I was thinking about Scioscia's rationale for playing Kendrick at third the other day, that the other team's lineup was stacked with lefties and he'd be unlikely to see many balls hit to him. As it happened, Kendrick didn't see a ball hit to him all night, so it worked out. But that started me thinking about exactly how often third basemen have a chance to screw up versus first basemen, and whether the Angels' all-right-handed starting staff might mean their third basemen get fewer chances than normal. So I started poking around a bit in the stats and doing some calculations of my own. I don't have any grand conclusions, but I thought the following tidbits were interesting:
- Angels third basemen AND first basemen have the fewest total chances at their respective positions in the league. I was floored by this. Angels first basemen have had 877 TCs (league average is 933), while Angels third basemen have had 251 TCs (league average is 290).
- Correcting for plate appearances, the Angels are still 13th out of 14 in both categories. Note this is not a bad thing, it just means that fewer assists and outs are being made at the corners than is normal for the league.

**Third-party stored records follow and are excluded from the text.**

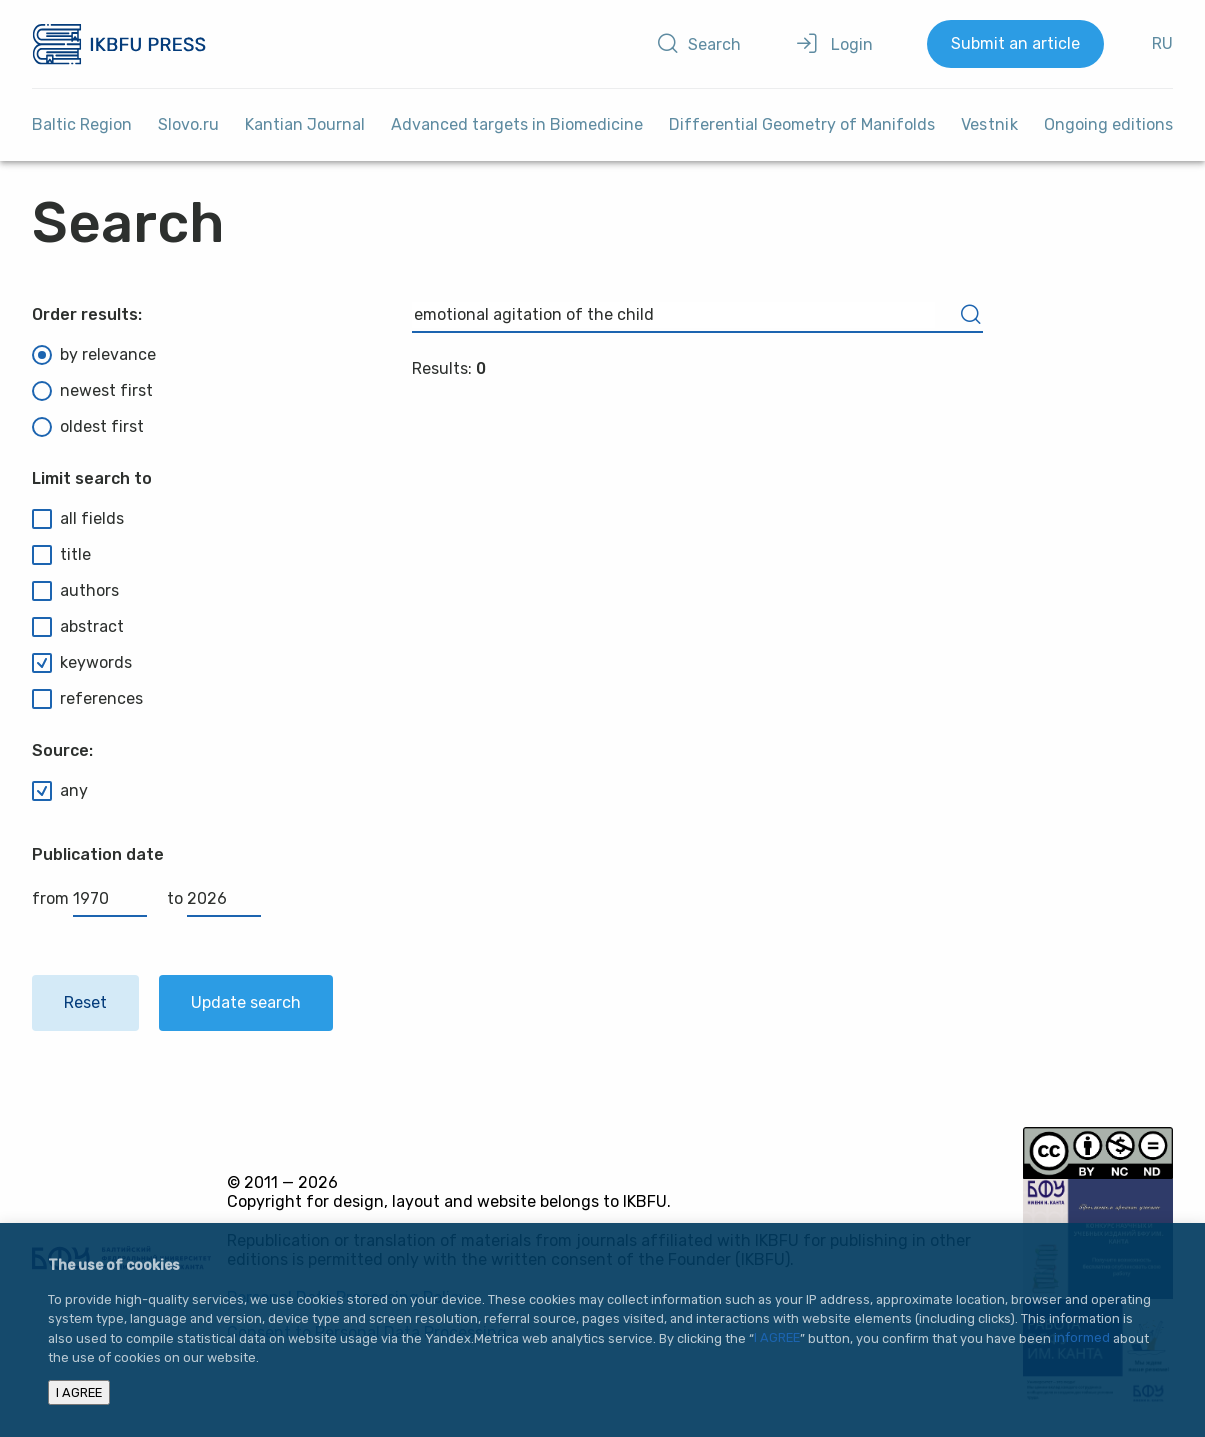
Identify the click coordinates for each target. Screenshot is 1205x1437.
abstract (78, 627)
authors (75, 591)
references (87, 699)
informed (1082, 1338)
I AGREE (777, 1338)
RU (1162, 43)
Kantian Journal (305, 124)
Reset (85, 1002)
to (214, 898)
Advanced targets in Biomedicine (517, 124)
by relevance (94, 355)
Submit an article (1015, 43)
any (60, 791)
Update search (246, 1002)
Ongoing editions (1108, 124)
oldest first (88, 427)
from (89, 898)
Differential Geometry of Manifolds (802, 124)
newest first (92, 391)
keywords (82, 663)
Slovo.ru (188, 124)
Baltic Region (82, 124)
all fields (78, 519)
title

Also note that I probably should've looked at TCs per AB, rather than TCs per PA, but I don't doubt the general gist would've been the same.
- Looking at the ratio of chances at third base to chances at first base, the Angels are skewed towards the first base side. As a whole, AL first basemen have had 3.249 chances for every one that AL third basemen have had; for the Angels, that number is 3.494 (4th highest in the league).
- However, third basemen obviously make errors at a much higher rate than first basemen, since a large proportion of a 1B's chances are routine throws to him. On average, AL first basemen commit an error every 169.64 chances or so, while third basemen do so every 23.85 (all numbers are 2006 data to date).
- The ratio of total chances per error for first basemen to total chances per error for third basemen is 7.11. In other words, in order for someone who was league-average at both positions to make the same number of errors at first and third base, he would have to have 7.11 times as many chances at first as he did at third. This is much higher than any team in the league; the Blue Jays are highest at 3.71. Obviously, that number goes up some if there is a higher than normal number of pull hitters in the opposing lineup.